- [WORK TO COMPLETE]:
Every line from the one with "Switch to the 삽입 (Insert) ribbon tab" through the end of the material below, both ends included, should be transcribed exactly, without pictures.

- [DATA SECTION]:
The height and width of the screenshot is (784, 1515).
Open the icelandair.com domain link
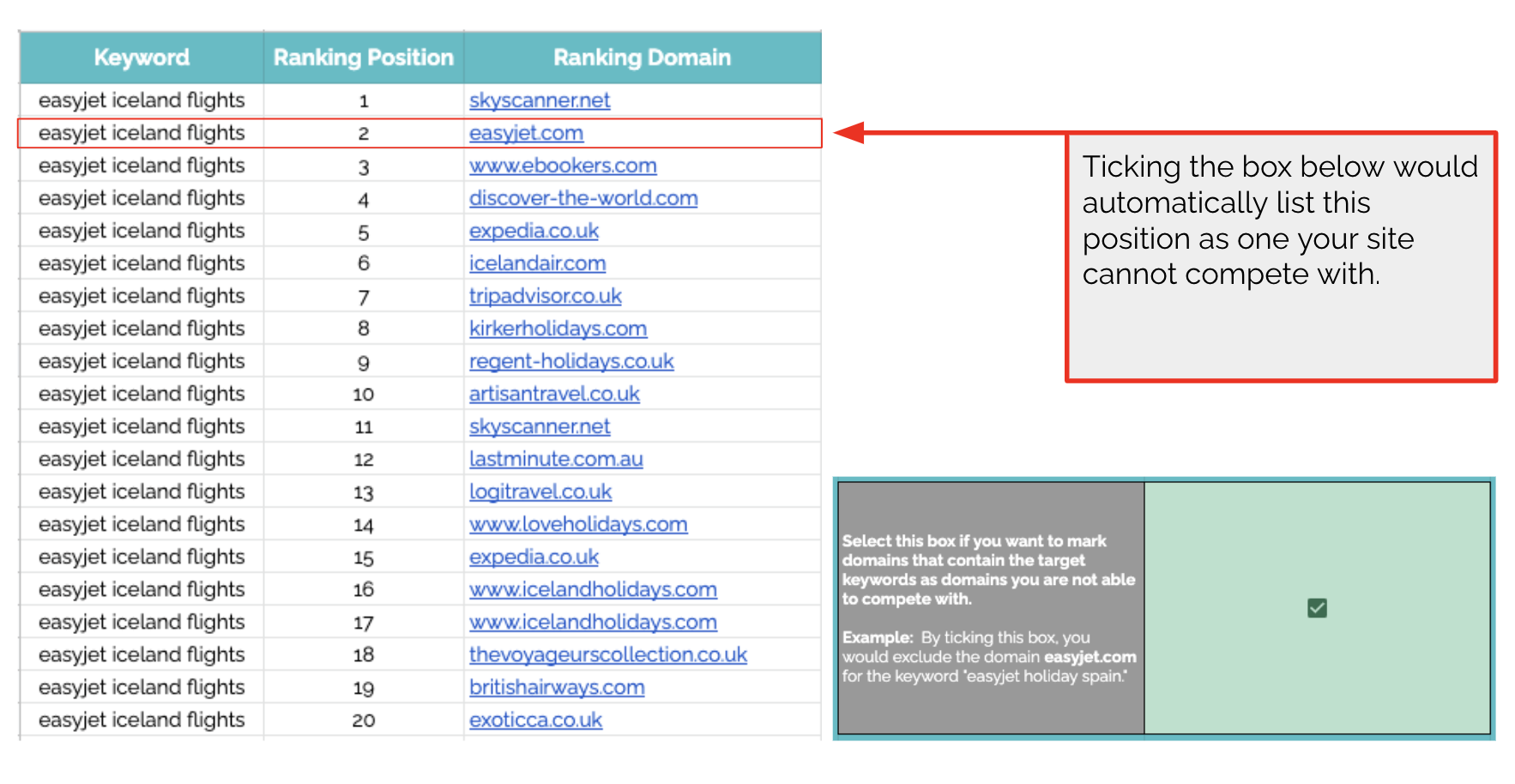[x=537, y=264]
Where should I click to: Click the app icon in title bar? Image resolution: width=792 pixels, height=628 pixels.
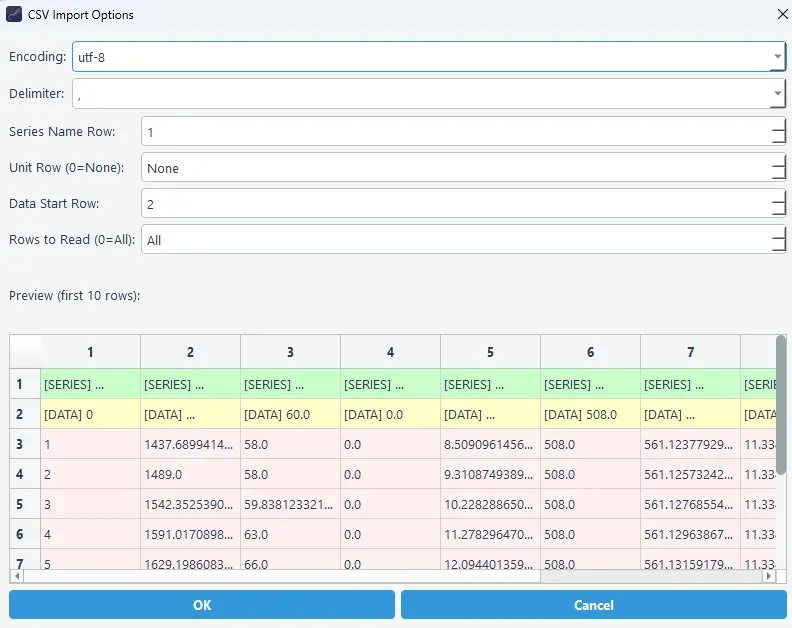(x=14, y=15)
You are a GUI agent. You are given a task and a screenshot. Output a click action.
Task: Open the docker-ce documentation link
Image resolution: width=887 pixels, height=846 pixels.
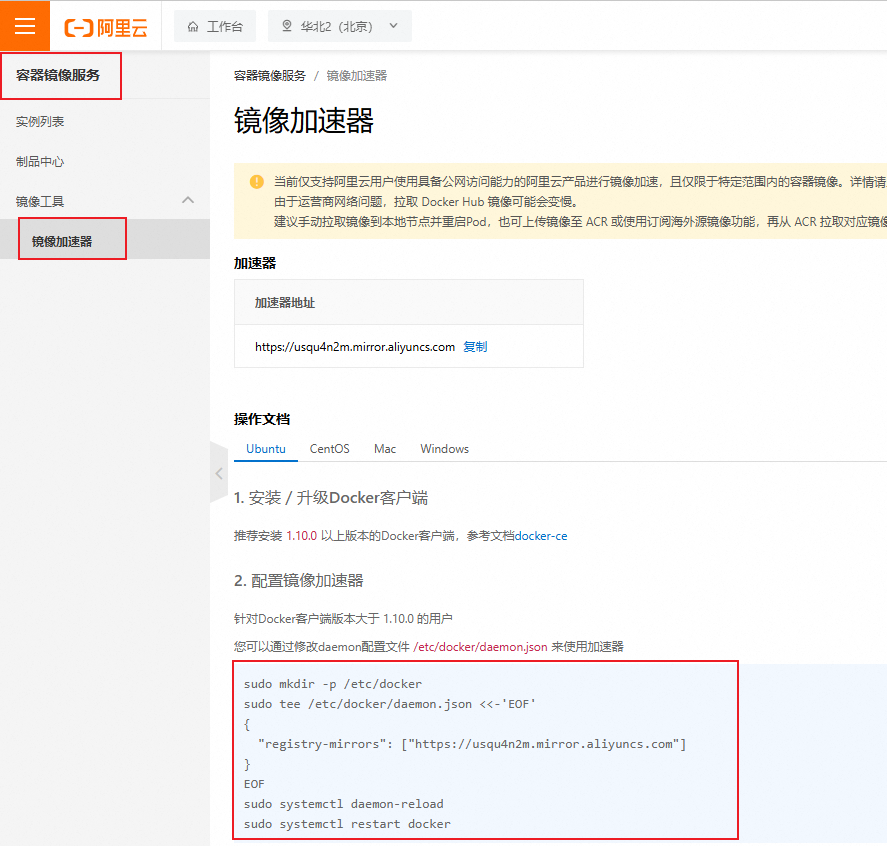541,536
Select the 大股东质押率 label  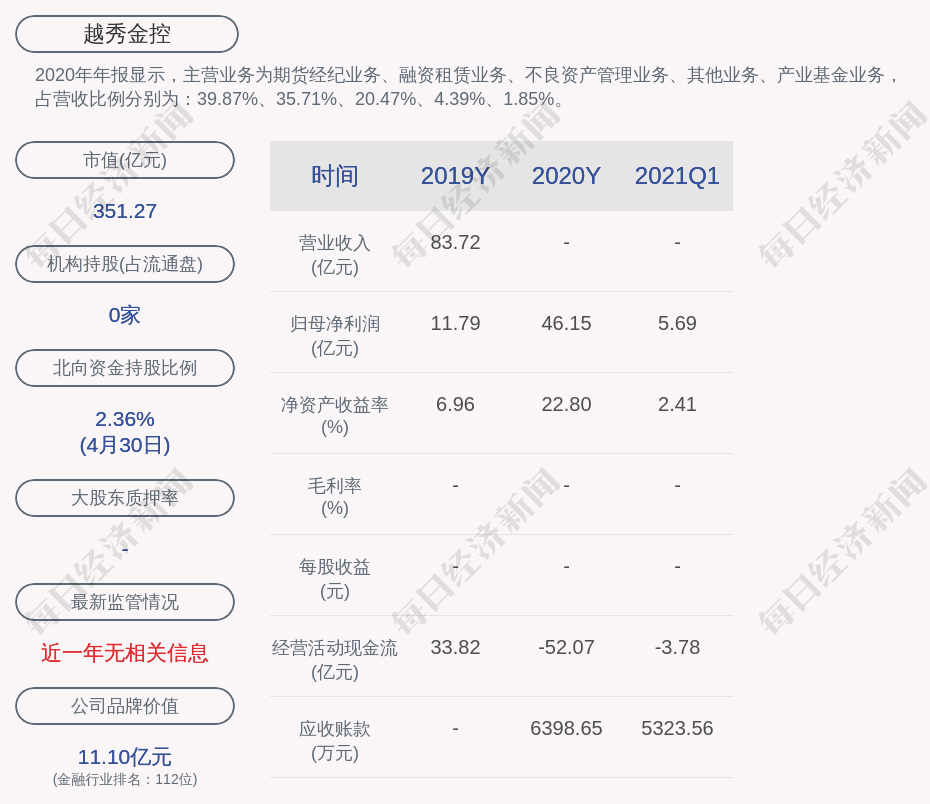point(125,498)
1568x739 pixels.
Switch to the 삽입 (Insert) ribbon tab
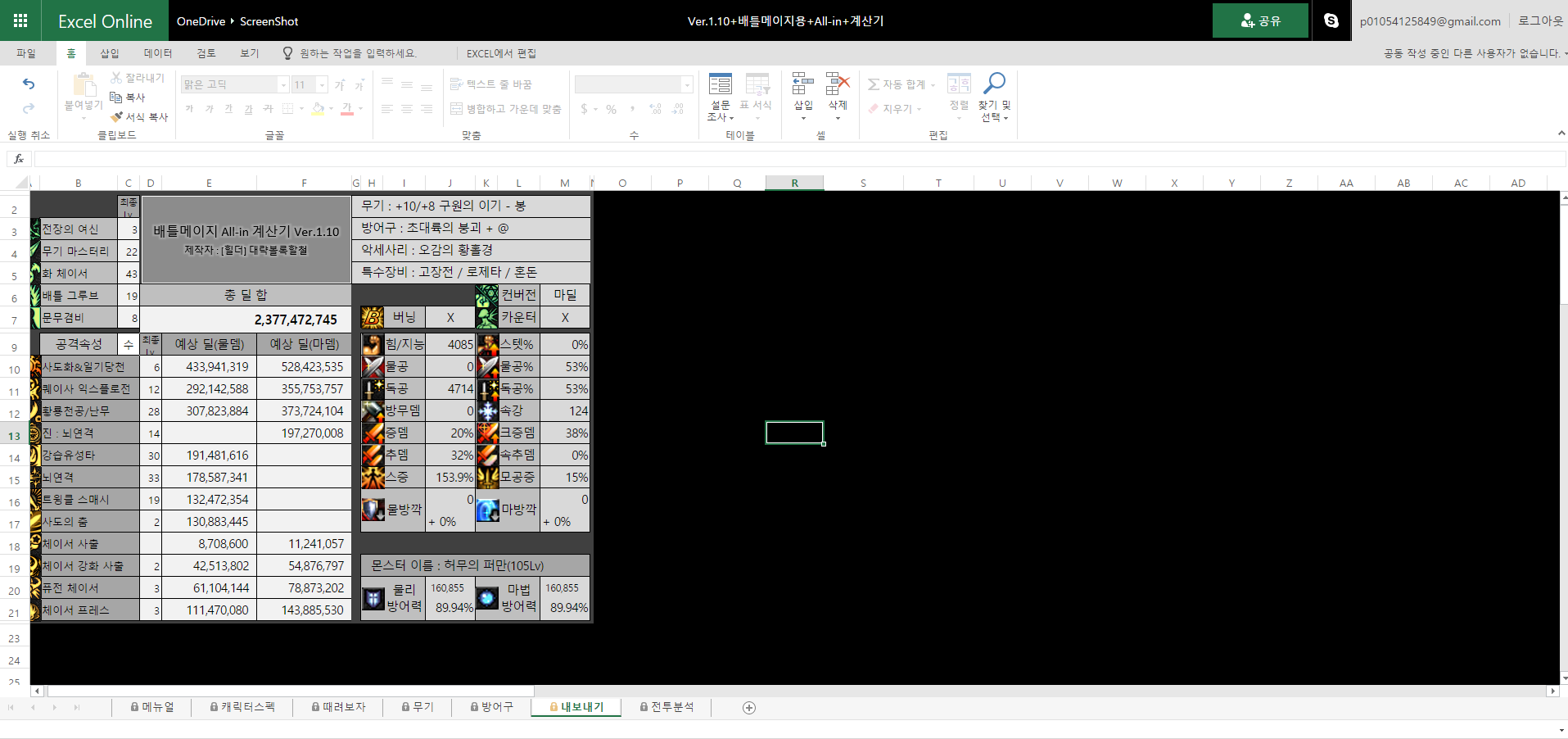point(110,53)
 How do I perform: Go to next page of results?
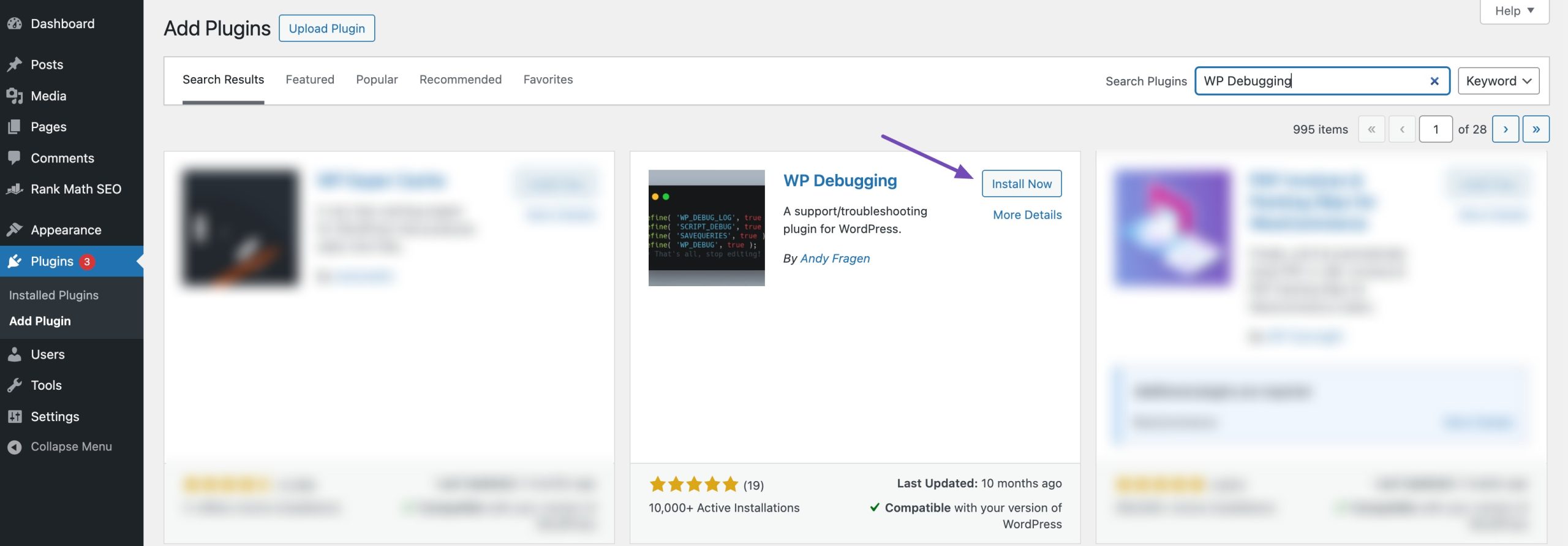[1506, 129]
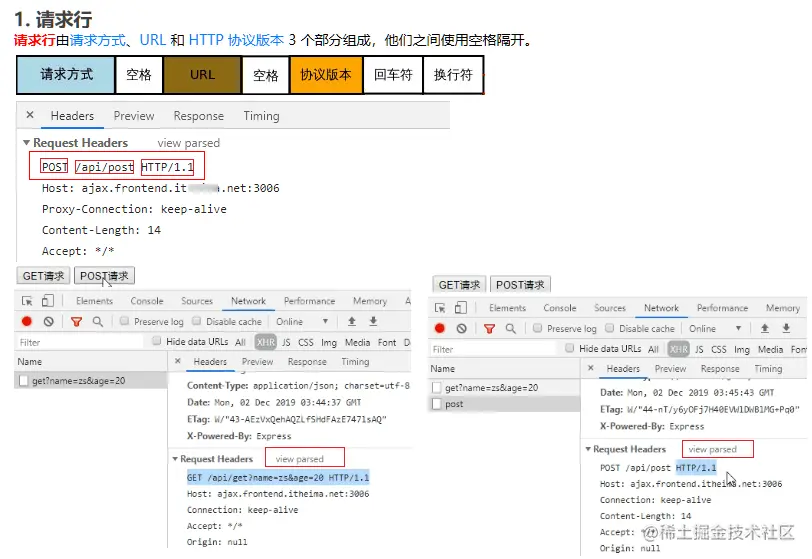This screenshot has height=559, width=812.
Task: Toggle the red filter funnel icon in left DevTools
Action: tap(77, 322)
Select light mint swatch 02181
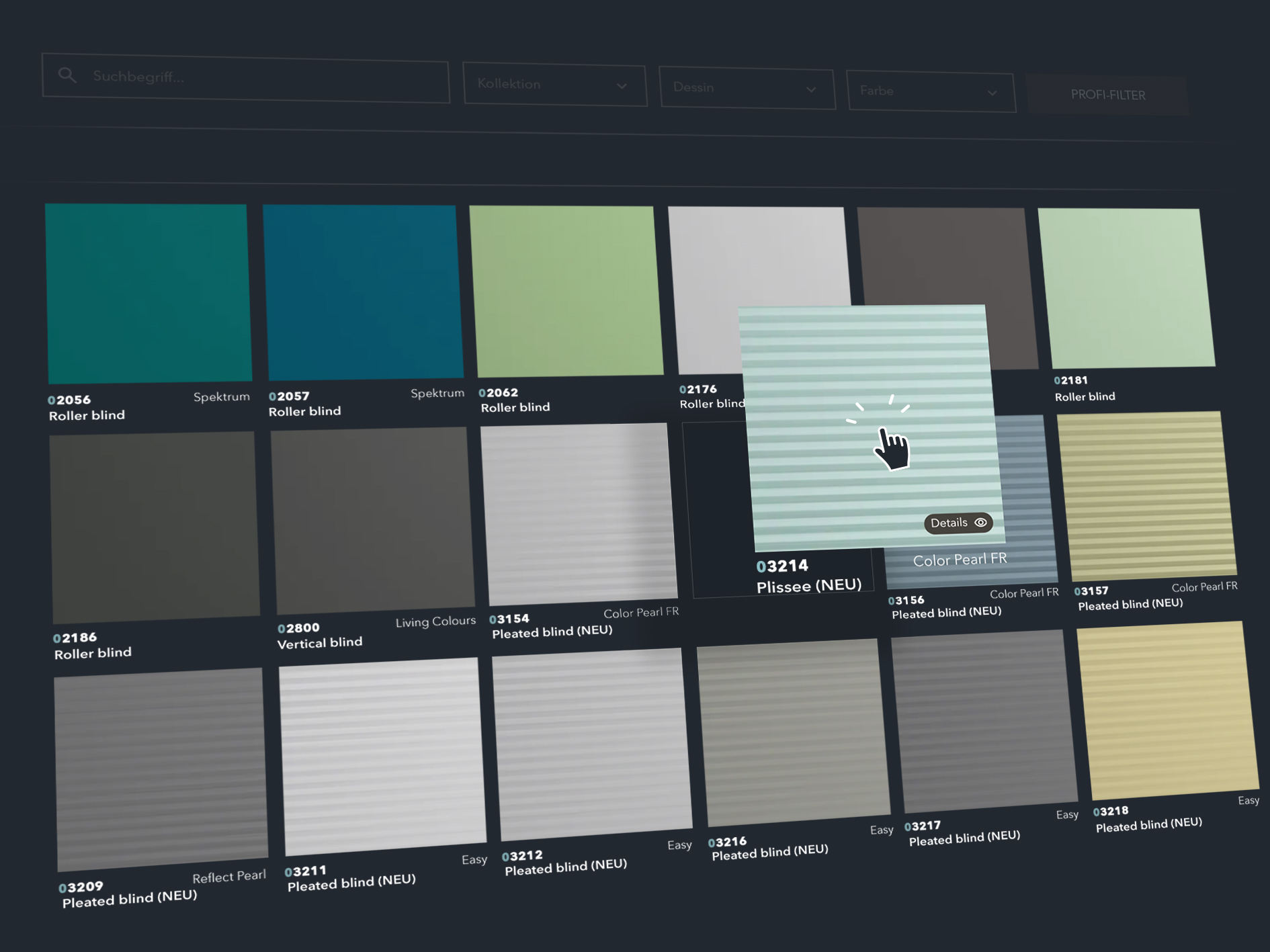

- [TASK ANSWER]:
Switch to the 삽입 (Insert) ribbon tab
point(110,53)
 How do I perform: Go to next page of results?
[1506, 129]
This screenshot has height=559, width=812.
Task: Toggle the red filter funnel icon in left DevTools
Action: tap(77, 322)
Select light mint swatch 02181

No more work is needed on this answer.